THE BLOG

Less Than Half Of GPs Train In Mental Health

01/11/2016 17:36

For most of us, our local GP practice is the first place we go when we're unwell - whether it's related to our physical or mental health. That's why it's surprising to learn that less than half (46 per cent) of trainee GPs in England undertook a training placement in a mental health setting in 2015, according to data obtained from Mind.

Our new report 'Better equipped, better care: Improving mental health training for GPs and practice nurses' draws on the experiences of patients, GPs and practice nurses to highlight how little training GPs and practice nurses are offered in mental health. This is despite the fact that 81 per cent of people who do get treatment for their mental health first come into contact with mental health services via their GP, with 90 per cent of people receiving treatment and care for their mental health problem solely in primary care settings.

Currently, the only mental health-related option offered to trainee GPs is in psychiatry, which is based in hospitals and secondary care (not primary care) focussed. Although many GPs who opted to train in psychiatry tell us the experience was invaluable, a psychiatric setting doesn't bear that much relevance to the patients they'll be dealing with day to day in their surgeries once they've qualified, many of whom will have more common mental health problems like depression and anxiety, rather than more severe mental illness such as schizophrenia and psychosis which is more of the day to day in secondary care.

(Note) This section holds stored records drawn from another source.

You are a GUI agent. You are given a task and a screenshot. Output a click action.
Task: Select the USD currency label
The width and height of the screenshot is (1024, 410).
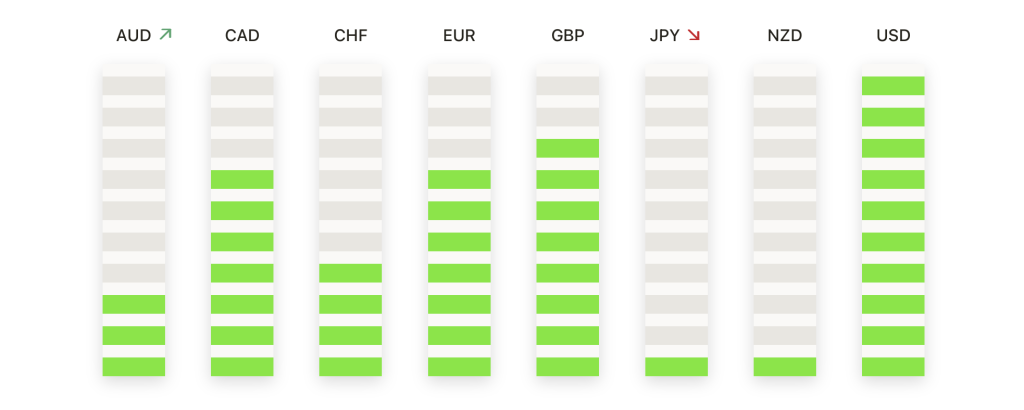coord(893,35)
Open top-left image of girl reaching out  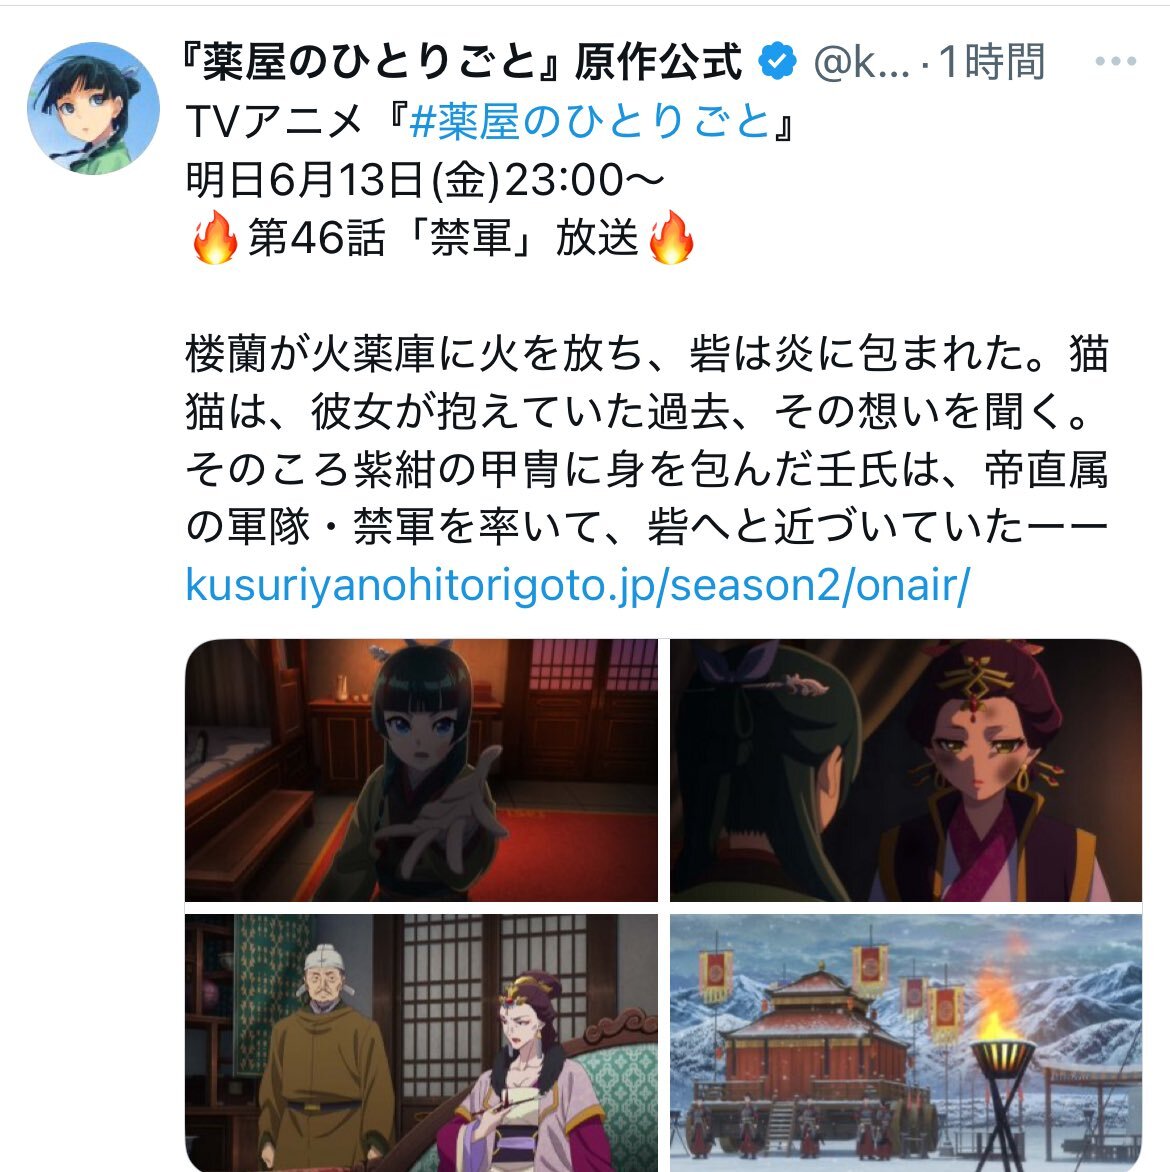[x=422, y=770]
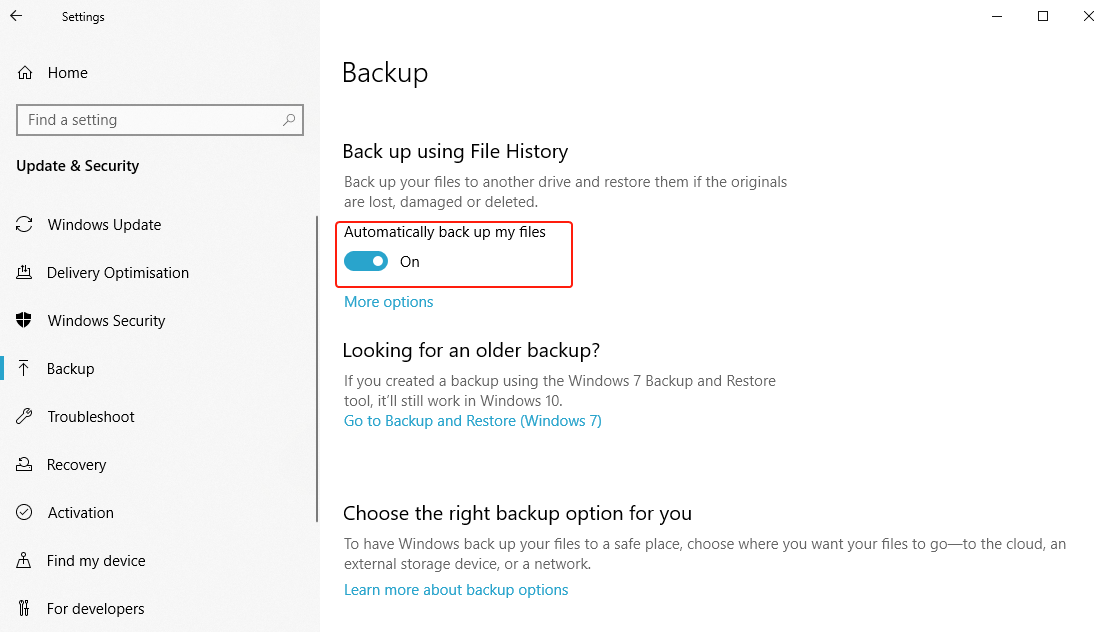Select the Troubleshoot wrench icon
The image size is (1120, 632).
(x=24, y=416)
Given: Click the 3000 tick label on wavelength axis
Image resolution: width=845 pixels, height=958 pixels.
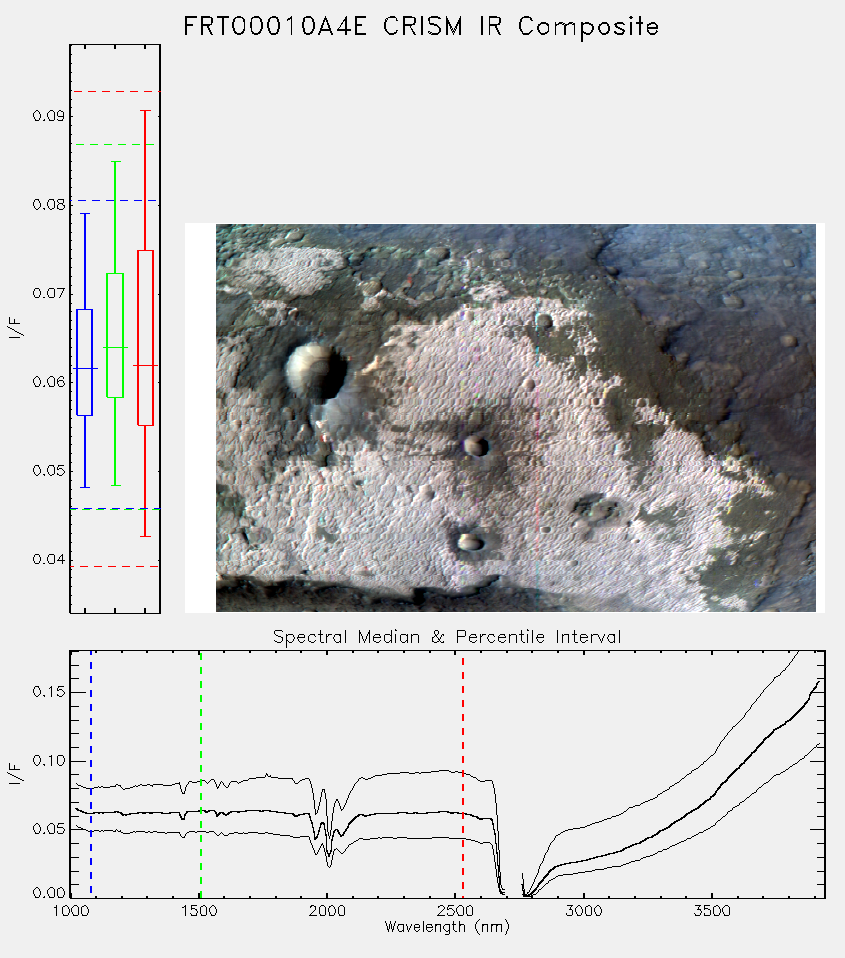Looking at the screenshot, I should click(x=583, y=911).
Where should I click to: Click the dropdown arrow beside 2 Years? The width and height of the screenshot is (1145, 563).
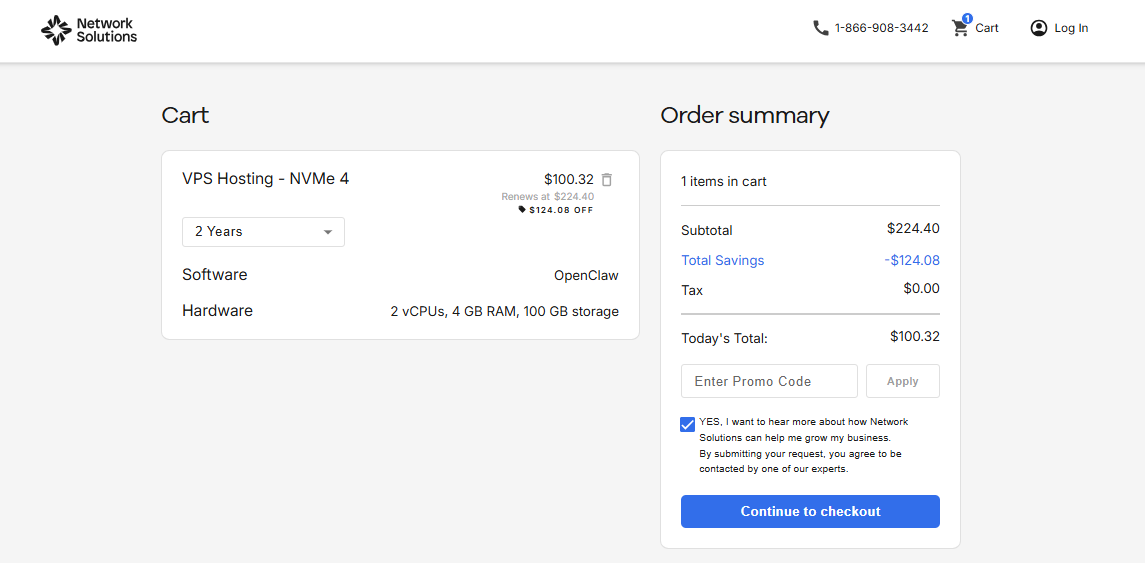coord(328,232)
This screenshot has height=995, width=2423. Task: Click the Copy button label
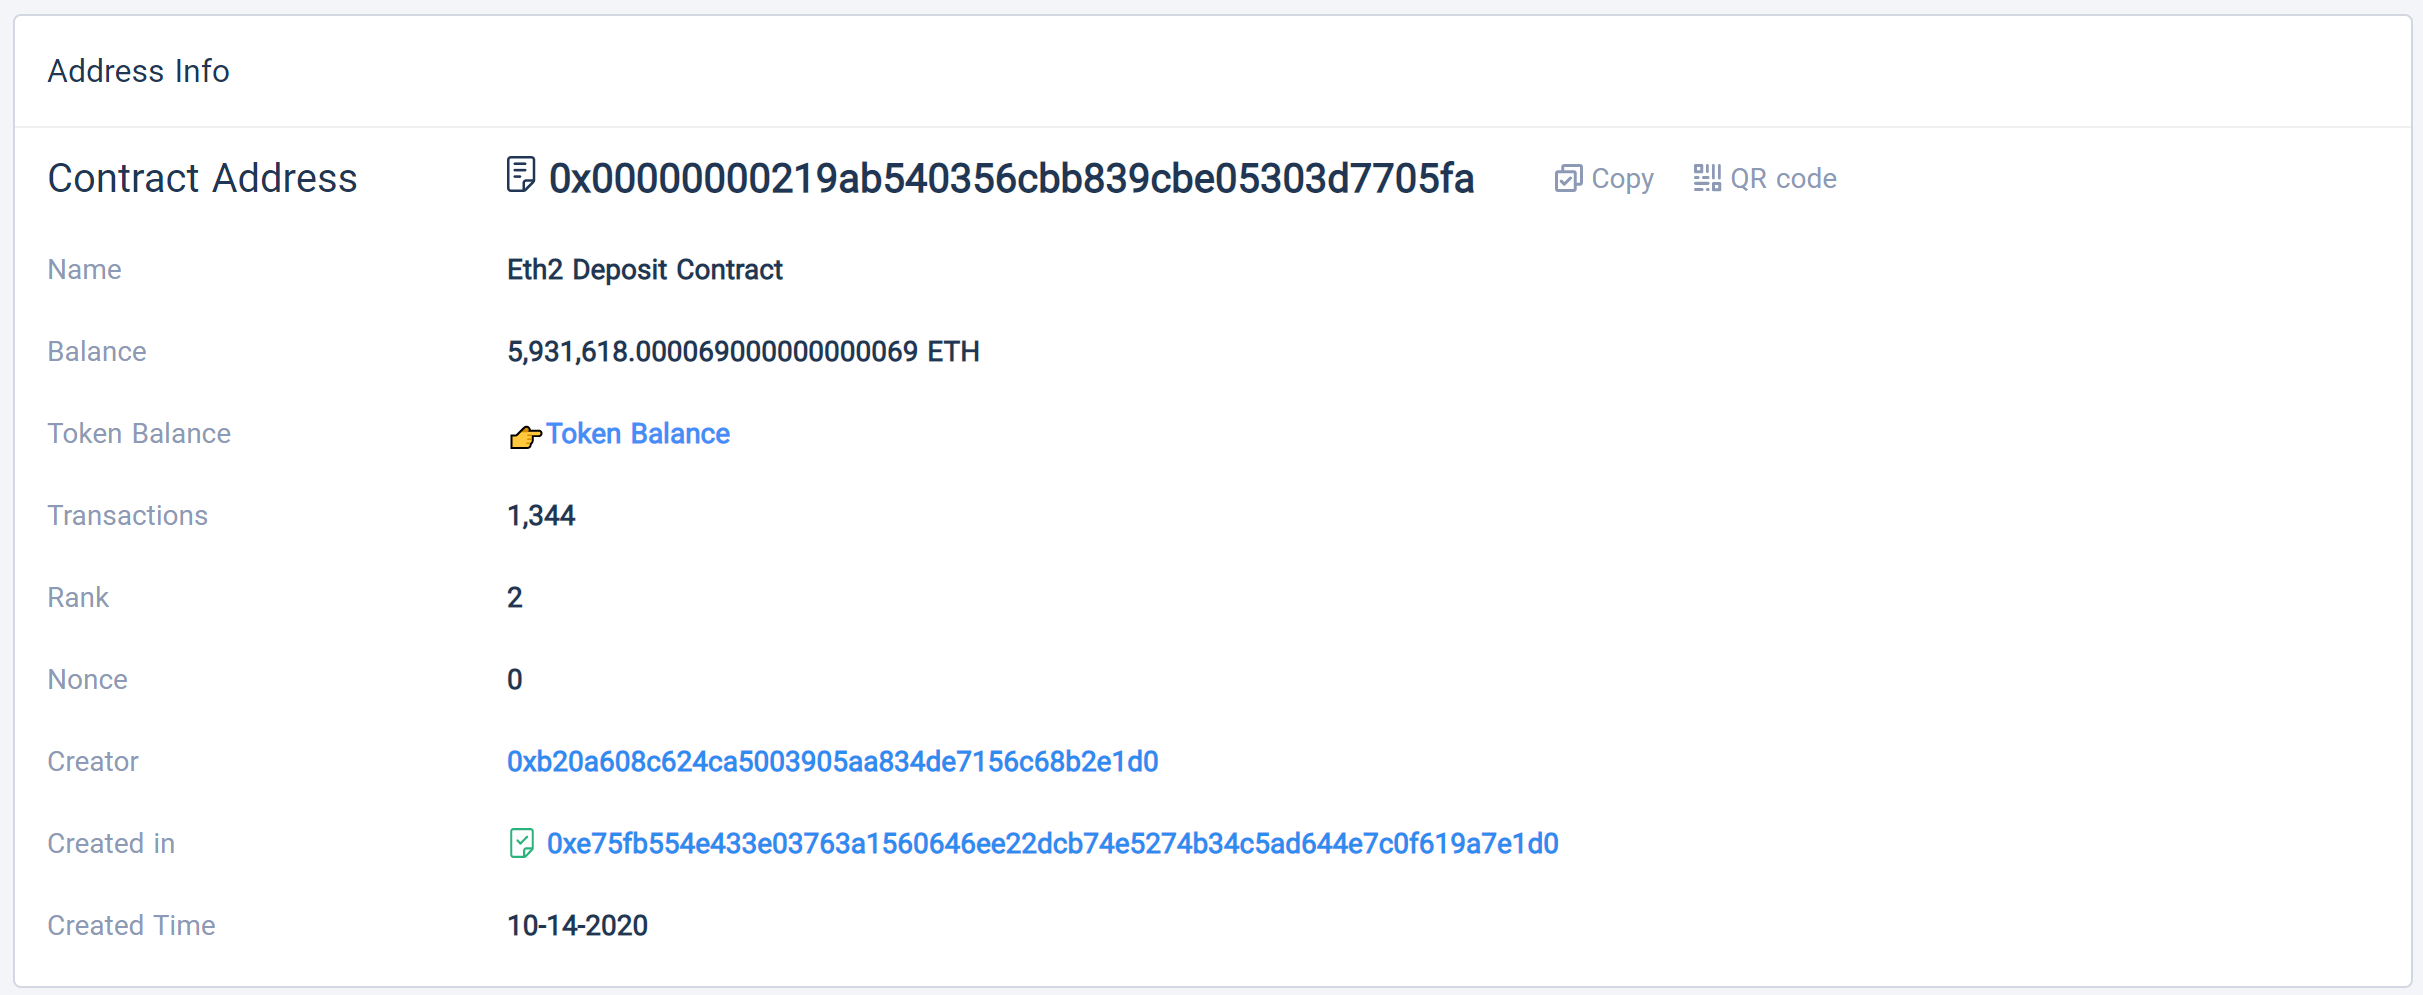pyautogui.click(x=1622, y=179)
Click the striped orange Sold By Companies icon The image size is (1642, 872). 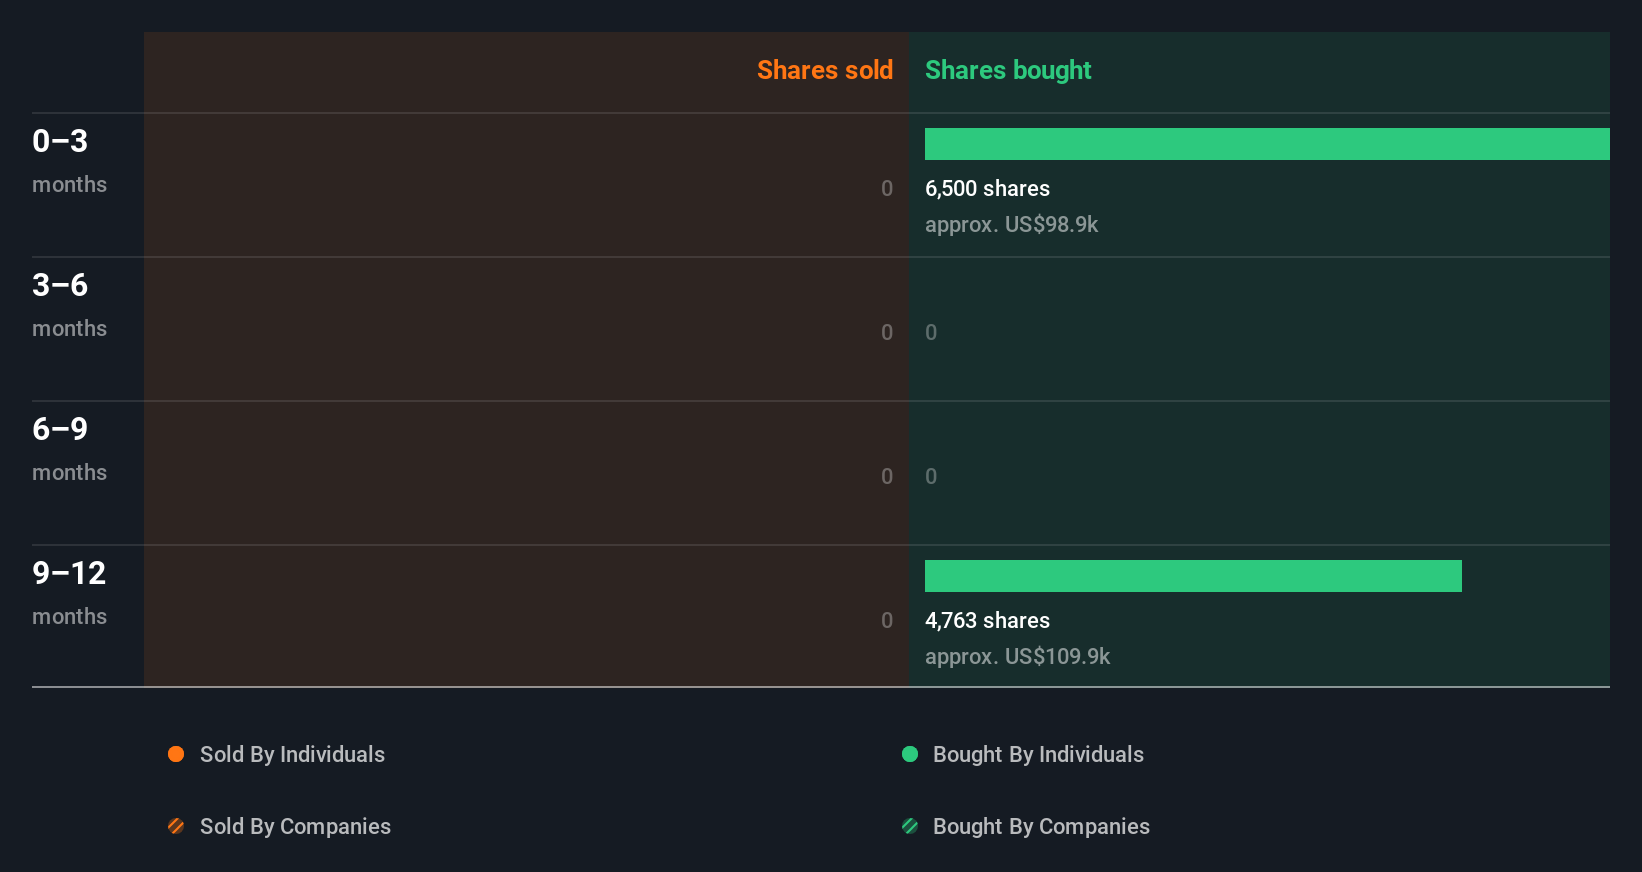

Once GPs have qualified, they have to do a certain amount of ongoing training so they can continue to practice, but at the moment, none of this needs to have a mental health component. This doesn't make sense when you bear in mind that an estimated one in three GP appointments are related to mental health. Given how many patients are coming through their doors with mental health problems, it's no wonder many GPs are telling us they don't feel they've had adequate training to be able to do their jobs.

Practice nurses are being let down too. More than four in five (82 per cent) practice nurses said they feel ill-equipped to deal with aspects of mental health for which they're responsible. More than two in five (42 per cent) said they'd had no mental health training at all. They too will frequently be coming into contact with mental health problems.

Another issue that both GPs and practice nurses come into frequent contact with is the difficult interplay between mental and physical health, including the emotional impact of long term physical health conditions. Supporting the mental health of people with long term conditions such as diabetes or stroke have been shown to have a dramatic impact on people's long term prognosis. But staff need to be equipped to deal with these patients too with competence and confidence.

Given how big a role primary care staff play for people with mental health problems, Mind is asking the Government to ensure all GPs and practice nurses receive structured mental health training that is comprehensive, relevant and supports their ongoing development.

GPs and practice nurses have an incredibly difficult job to do, under enormous pressure and demands. In order to alleviate some of this pressure they experience on a daily basis, and get the best outcomes for patients, trainee and qualified GPs and practice nurses should have the opportunity to undertake structured training in mental health. This would help ensure they have the knowledge and confidence to provide quality mental health support to the many patients coming through their doors who are struggling with their mental health and wellbeing, as well as being better able to identify signs of stress and poor mental health in themselves and their colleagues.

As part of our primary care campaign, Mind has launched a petition calling on Secretary of State for Health Jeremy Hunt to improve mental health training for trainee GPs and practice nurses.